RDF System Management Manual for H-Series RVUs (RDF 1.8)

When the CPU that failed comes back up, RDF switches the extractor to run on the reactivated
primary CPU.
Receiver Failure
If the primary CPU of the receiver process fails, the receiver process in the backup CPU takes
over and resynchronizes with the extractor process. The extractor process might have to resend
audit data that was generated several seconds earlier. When the CPU that failed comes back up,
RDF switches the receiver to run on the reactivated primary CPU.
Updater Failure
If the primary CPU of an updater process fails, the corresponding updater process in the backup
CPU takes over.
——————————
Write the next part of the RDF manual excerpt on process failures, picking up after its last sentence. This material is drawn from an unrelated source.

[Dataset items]
——————————
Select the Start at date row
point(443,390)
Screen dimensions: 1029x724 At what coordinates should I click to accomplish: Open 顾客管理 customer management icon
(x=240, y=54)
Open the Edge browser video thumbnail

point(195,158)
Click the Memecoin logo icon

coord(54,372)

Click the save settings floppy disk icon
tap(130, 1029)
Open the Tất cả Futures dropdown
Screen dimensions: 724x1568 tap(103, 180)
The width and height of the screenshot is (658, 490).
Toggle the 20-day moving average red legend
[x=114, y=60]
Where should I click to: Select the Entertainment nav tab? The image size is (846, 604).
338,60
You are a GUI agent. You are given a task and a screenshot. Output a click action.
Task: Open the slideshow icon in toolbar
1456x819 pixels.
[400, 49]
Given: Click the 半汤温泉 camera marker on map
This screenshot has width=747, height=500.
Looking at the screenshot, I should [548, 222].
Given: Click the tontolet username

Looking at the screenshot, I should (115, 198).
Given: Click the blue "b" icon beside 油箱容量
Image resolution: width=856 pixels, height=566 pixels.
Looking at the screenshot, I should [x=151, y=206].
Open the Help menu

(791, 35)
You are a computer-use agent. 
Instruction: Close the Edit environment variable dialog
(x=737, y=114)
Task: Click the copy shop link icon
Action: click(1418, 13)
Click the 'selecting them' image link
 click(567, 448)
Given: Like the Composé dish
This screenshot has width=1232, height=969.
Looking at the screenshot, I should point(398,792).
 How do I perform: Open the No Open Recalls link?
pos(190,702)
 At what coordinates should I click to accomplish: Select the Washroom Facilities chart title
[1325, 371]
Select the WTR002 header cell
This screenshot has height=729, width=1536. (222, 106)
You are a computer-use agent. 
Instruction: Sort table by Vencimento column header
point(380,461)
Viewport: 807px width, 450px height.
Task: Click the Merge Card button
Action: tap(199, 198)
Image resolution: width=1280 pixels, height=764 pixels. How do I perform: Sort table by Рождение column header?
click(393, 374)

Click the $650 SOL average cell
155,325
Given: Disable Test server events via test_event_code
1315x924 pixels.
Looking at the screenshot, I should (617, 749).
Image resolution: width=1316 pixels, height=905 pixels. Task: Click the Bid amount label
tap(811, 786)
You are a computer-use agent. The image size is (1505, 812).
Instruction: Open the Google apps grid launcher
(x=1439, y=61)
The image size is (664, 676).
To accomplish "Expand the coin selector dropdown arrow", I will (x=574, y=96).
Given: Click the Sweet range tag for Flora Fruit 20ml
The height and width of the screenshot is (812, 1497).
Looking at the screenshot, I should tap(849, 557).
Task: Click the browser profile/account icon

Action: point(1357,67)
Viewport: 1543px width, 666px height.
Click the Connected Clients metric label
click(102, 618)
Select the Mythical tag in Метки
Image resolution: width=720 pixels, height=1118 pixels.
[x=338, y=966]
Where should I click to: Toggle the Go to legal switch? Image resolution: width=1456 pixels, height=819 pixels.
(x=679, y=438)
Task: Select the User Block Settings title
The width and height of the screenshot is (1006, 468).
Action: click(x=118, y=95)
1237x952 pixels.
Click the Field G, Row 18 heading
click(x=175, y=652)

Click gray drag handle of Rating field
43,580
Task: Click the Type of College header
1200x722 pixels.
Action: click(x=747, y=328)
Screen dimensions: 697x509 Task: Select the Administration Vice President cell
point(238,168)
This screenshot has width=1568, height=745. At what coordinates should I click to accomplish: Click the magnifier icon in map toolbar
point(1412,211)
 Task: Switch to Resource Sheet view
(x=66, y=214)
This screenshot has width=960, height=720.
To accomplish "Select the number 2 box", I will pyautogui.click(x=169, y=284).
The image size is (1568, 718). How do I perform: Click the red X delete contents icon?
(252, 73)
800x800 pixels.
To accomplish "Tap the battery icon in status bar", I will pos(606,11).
——————————
(Answer for the task):
If both the primary and backup CPUs of an updater fail, RDF aborts. A subsequent START RDF
command restarts the process without requiring database resynchronization. To support
restartability, however, the updaters use a different mechanism than the extractor or receiver:
the updaters rely entirely on context saving rather than checkpointing. For this reason, if the
backup member of an updater process pair takes over because the CPU of the primary member
failed, the backup updater might have to start at an earlier point in the image trail and require
several minutes to reach the point where the primary process was positioned when the CPU
failed.
If the primary CPU of an updater process fails and then comes back up, RDF does not switch
the updater to run on the reactivated primary CPU. Instead, once the backup updater takes over,
it becomes (and remains) the new primary process. If you subsequently stop and then restart
updating, however, the original CPU configuration for this updater process is restored.
Purger Failure
If the primary CPU of the purger process fails, the purger process in the backup CPU takes over,
the current PURGETIME interval is aborted, and a new PURGETIME interval is started. When
the CPU that failed comes back up, RDF switches the purger to run on the reactivated primary
CPU.
If both the primary and backup CPUs of the purger process fail, RDF aborts.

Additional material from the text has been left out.